## [Provided passage]
┏━━

Understanding Convertible Notes and SAFE Agreements
A Convertible Note is a debt instrument that converts into equity during future financing rounds,
allowing startups to defer valuation discussions. These notes are recognized under Section 2(76A) of
the Companies Act, 2013, and can be issued for amounts above ₹25 lakhs, repayable or convertible
within five years.
A SAFE Agreement gives investors the right to receive equity in the future, without interest or
maturity terms, but is not explicitly recognized under Indian law. SAFEs may face legal ambiguities as
they can be interpreted as forward contracts or equity-linked instruments.

Legal Framework in India
Convertible Notes are governed by the Companies (Acceptance of Deposits) Rules, 2014, and FEMA
(Foreign Exchange Management Act), 1999. Under FEMA, foreign investors can participate in
Convertible Notes, provided they comply with conditions such as pricing and conversion timelines
outlined in FEMA Notification No. 20(R).
While SAFEs lack clear legal recognition, similar instruments may still be subject to scrutiny under
broader legal frameworks.

Key Compliance Risks and ED Scrutiny
FEMA Violations: Startups receiving foreign funds through Convertible Notes must comply with
FEMA rules. Non-compliance with pricing and conversion requirements can lead to regulatory
action.

┗━━

## [Goal]
From the text on convertible notes and SAFE agreements, output the part that begins at the words "A SAFE Agreement" and stops after "or equity-linked instruments.", copied word for word. The lines that come after this text are separate material and have nothing to do with it.

## [Source data]

┏━━

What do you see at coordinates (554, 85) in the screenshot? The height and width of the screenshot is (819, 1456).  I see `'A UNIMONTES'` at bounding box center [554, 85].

┗━━

## [Right answer]
A SAFE Agreement gives investors the right to receive equity in the future, without interest or
maturity terms, but is not explicitly recognized under Indian law. SAFEs may face legal ambiguities as
they can be interpreted as forward contracts or equity-linked instruments.